He raised eyes that, despite him, were haggard andbetraying from those terrifying figures, and met that baleful glance of the lady who, because she could not be his wife, was now his relentless enemy. Her glance scared him more than her total. He lowered his eyes again to the lesser evil and cleared his throat.

“This is a very heavy bill,” he said.

“It is,” she agreed. “You have drunk heavily and otherwise received good entertainment. I hope you’ll fare as well at the Bird in Hand.”

“Mrs. Quinn, I will be frank. My affairs have gone awry through no fault of my own. His Grace of Albemarle, upon whom I had every reason to depend, has failed me. At the moment I am a man ... hard-pressed. I am almost without resources.”

“That nowise troubled you whiles you ate and drank of the best my house could offer. Yours is a tale that has been told afore by many a pitiful rogue....”

“Mrs. Quinn!” he thundered.

But she went on, undaunted, joying to deal a wound to the pride of this man who had lacerated her own pride so terribly.

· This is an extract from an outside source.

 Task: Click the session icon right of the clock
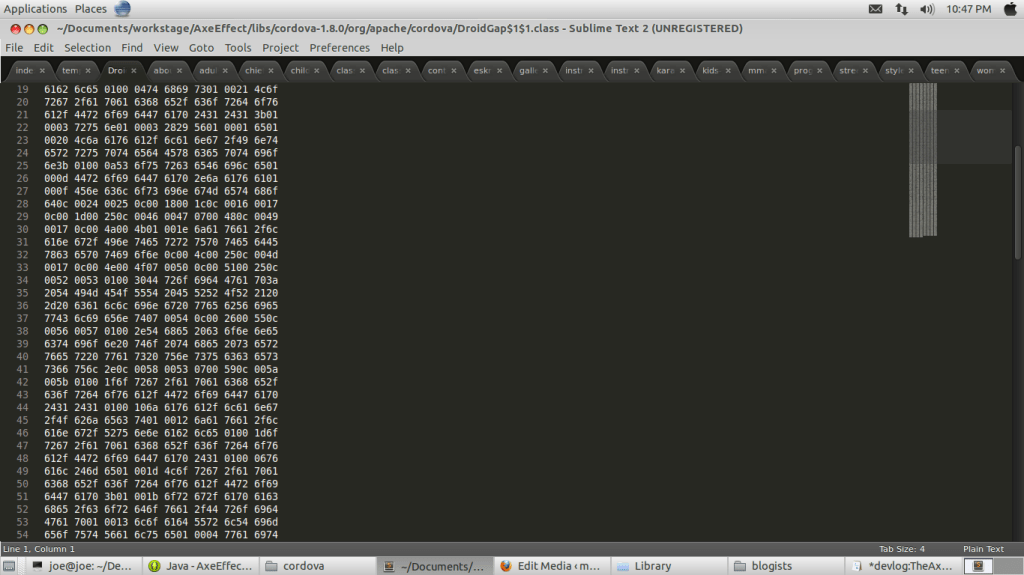1008,9
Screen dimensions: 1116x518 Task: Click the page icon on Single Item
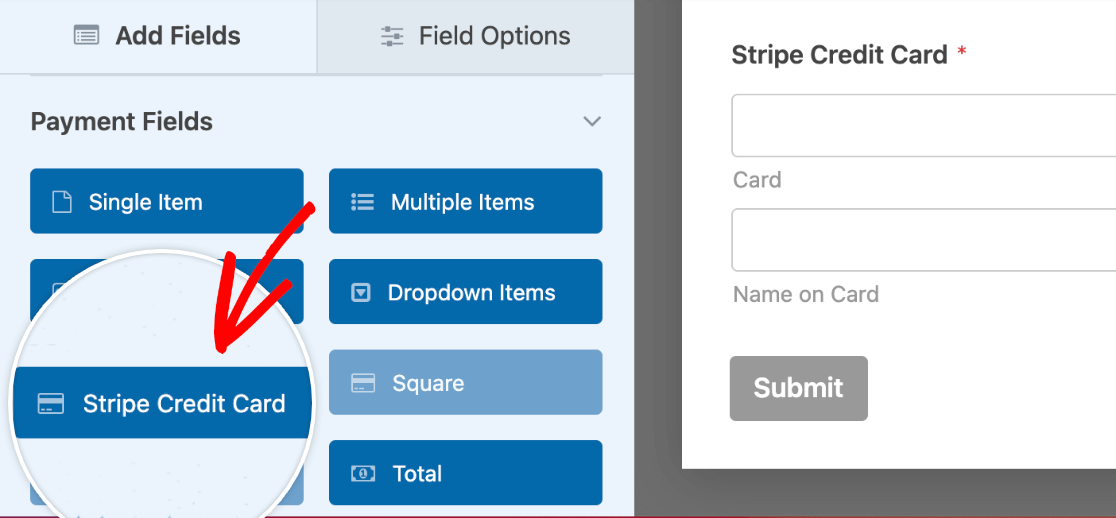point(63,202)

“ ... and there’s a way to deal wi’ rogues. You think that, perhaps because I am a woman, I am soft and tender; and so perhaps I am with them as deserves it. But I think I know your sort, Colonel Holles—if so be that you be a colonel. You’re not new to a house like mine; but I’ve never yet been bested by any out-at-elbow ruffler, and I’ll see to it as how you don’t best me now. I’ll say no more, though I could. I could say a deal. But I’ll say only this: if you gives me trouble I’ll ha’ the constable to you, and maybe there’ll be more than a matter of this score to settle then. You know what I mean, my man. You know what I could say an’ I would. So my advice to you is that you pay your bill without whimperings that won’t move me no more than they’ll move that wooden table.”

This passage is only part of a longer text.